### TEXT PASSAGE
● ● ● ● ● ● ●
Over the last decade, I’ve been lucky enough to fly to the United Kingdom and continental Europe countless times, on various airlines, and with itineraries ranging anywhere from 48 hours to four months. It wasn’t until the fall of 2022, though, that I discovered my favourite way to experience two of the biggest cities — London and Paris — and now, it’s going to be challenging to make the trip any other way.
Itinerary for an ultra-luxe London and Paris vacation
My transatlantic journey began at Newark Liberty International Airport, where I managed to squeeze in some work in the British Airways lounge before boarding the seven-hour flight to Heathrow. While my go-to flight in my early 20s used to be the cheapest seats from a budget airline, this time I was flying in the recently relaunched British Airways Club World cabin. As soon as I reached my seat, I knew this was going to be a different flying experience than what I was used to — and I immediately started exploring the cabin’s features and amenities.
● ● ● ● ● ● ●
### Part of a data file
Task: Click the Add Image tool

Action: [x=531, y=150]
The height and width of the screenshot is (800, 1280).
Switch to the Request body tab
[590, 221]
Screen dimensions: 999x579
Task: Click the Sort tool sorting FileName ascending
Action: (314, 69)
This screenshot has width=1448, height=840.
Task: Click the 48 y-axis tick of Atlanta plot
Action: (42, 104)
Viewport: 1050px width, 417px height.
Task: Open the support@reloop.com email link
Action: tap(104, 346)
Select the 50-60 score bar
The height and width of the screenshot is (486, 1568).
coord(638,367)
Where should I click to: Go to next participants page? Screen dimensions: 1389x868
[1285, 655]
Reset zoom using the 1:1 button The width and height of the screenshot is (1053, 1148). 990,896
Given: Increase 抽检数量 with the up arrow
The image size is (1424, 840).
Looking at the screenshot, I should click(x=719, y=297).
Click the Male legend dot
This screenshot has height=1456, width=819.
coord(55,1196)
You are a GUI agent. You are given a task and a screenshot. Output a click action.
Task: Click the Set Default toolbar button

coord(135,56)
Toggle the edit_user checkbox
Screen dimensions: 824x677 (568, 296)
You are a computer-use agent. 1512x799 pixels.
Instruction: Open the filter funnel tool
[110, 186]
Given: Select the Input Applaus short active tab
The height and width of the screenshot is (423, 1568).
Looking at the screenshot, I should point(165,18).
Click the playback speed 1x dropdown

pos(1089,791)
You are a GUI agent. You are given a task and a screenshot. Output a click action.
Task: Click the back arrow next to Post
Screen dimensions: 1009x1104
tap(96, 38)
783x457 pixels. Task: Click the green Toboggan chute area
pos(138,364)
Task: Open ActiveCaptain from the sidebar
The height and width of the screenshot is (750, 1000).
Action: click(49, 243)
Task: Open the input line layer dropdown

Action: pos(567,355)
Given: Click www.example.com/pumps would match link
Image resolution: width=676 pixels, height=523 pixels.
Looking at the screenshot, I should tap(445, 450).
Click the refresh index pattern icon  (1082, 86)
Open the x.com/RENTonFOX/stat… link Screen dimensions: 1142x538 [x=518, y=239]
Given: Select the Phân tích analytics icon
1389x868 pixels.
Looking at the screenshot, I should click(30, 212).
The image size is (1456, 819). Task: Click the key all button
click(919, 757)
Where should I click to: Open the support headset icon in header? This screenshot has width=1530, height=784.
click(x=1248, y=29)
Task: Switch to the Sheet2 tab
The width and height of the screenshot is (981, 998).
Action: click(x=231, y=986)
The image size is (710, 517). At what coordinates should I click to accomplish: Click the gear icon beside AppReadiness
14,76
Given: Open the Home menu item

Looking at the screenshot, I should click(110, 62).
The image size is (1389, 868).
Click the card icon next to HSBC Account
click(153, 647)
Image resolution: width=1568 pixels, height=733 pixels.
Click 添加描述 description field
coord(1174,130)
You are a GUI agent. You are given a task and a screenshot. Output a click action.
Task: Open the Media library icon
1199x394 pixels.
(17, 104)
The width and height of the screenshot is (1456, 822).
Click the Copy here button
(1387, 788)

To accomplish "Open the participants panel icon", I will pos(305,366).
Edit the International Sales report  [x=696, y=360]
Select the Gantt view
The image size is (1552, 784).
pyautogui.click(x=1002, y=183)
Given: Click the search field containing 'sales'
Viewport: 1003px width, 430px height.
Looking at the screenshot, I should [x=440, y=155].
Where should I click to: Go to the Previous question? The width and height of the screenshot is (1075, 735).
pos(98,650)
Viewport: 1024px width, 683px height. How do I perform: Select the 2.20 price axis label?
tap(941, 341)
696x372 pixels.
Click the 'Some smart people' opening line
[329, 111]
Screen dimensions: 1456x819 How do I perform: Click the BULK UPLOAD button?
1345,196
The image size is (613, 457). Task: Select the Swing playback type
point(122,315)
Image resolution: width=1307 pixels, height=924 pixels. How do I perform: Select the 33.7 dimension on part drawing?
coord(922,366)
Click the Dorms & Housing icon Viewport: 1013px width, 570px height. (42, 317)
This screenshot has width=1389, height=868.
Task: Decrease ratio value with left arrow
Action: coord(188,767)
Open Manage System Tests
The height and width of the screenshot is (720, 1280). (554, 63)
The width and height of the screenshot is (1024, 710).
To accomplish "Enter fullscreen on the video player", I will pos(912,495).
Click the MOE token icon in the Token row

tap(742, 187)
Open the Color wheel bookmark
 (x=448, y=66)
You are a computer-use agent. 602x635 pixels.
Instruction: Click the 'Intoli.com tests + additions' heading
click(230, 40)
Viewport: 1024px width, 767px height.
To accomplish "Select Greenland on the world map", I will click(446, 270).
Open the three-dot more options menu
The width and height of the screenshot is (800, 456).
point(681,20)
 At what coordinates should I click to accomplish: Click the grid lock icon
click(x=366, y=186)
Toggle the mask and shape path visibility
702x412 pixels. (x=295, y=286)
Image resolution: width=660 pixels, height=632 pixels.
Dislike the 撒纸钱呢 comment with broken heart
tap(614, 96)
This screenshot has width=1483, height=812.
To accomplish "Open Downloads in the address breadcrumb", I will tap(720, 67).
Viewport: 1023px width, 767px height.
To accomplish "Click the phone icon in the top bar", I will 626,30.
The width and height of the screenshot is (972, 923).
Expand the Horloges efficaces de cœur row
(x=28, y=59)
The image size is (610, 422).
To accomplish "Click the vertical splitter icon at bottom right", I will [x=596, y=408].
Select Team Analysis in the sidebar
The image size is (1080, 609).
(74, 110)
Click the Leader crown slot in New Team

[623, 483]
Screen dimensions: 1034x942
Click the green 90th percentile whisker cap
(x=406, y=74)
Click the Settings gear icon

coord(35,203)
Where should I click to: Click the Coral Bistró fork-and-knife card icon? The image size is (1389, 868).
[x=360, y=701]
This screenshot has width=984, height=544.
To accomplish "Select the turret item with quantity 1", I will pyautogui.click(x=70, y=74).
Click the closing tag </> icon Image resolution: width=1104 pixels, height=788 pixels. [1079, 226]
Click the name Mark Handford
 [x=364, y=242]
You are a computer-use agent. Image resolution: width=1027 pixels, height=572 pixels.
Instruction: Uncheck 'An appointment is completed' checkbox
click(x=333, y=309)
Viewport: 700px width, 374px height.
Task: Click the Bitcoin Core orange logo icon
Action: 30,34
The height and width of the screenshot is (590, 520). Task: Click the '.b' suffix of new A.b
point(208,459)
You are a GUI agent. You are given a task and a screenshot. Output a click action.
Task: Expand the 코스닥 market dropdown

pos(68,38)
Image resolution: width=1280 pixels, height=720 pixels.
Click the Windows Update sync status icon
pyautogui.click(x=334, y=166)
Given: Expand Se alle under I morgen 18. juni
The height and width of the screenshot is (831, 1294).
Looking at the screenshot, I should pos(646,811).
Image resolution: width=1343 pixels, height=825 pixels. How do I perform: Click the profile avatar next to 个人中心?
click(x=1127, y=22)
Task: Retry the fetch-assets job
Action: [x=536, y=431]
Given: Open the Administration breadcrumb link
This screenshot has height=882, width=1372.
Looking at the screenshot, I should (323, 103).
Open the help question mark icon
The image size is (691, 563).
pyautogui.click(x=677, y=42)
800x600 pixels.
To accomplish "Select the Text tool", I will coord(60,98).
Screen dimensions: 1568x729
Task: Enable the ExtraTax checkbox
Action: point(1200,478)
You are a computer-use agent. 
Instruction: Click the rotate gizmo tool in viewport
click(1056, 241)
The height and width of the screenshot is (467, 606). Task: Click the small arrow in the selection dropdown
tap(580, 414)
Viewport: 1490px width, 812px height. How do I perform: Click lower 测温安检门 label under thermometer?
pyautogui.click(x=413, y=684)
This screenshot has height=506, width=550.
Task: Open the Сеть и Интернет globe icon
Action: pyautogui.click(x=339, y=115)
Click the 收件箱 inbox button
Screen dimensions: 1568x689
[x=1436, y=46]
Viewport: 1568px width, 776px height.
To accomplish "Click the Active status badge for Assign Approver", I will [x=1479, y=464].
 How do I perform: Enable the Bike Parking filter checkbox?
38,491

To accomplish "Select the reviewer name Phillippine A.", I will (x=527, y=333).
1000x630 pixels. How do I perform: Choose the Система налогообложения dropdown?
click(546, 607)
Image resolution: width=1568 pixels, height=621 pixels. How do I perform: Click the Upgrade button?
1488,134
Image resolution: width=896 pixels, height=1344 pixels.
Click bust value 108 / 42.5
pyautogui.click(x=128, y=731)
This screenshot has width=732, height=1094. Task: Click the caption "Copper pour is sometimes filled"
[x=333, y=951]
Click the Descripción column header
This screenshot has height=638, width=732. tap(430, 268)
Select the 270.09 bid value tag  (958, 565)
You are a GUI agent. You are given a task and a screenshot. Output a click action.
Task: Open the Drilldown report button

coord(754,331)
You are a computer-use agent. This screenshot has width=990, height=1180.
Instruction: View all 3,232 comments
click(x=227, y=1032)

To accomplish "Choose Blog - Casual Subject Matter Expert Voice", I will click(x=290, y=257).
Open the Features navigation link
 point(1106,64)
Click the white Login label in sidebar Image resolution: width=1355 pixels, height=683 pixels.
● ● ● ● ● ● ●
### TASK DIRECTIONS
In the travel passage about London and Paris, from which airport did the transatlantic journey depart?

### THE OUTPUT
Newark Liberty International Airport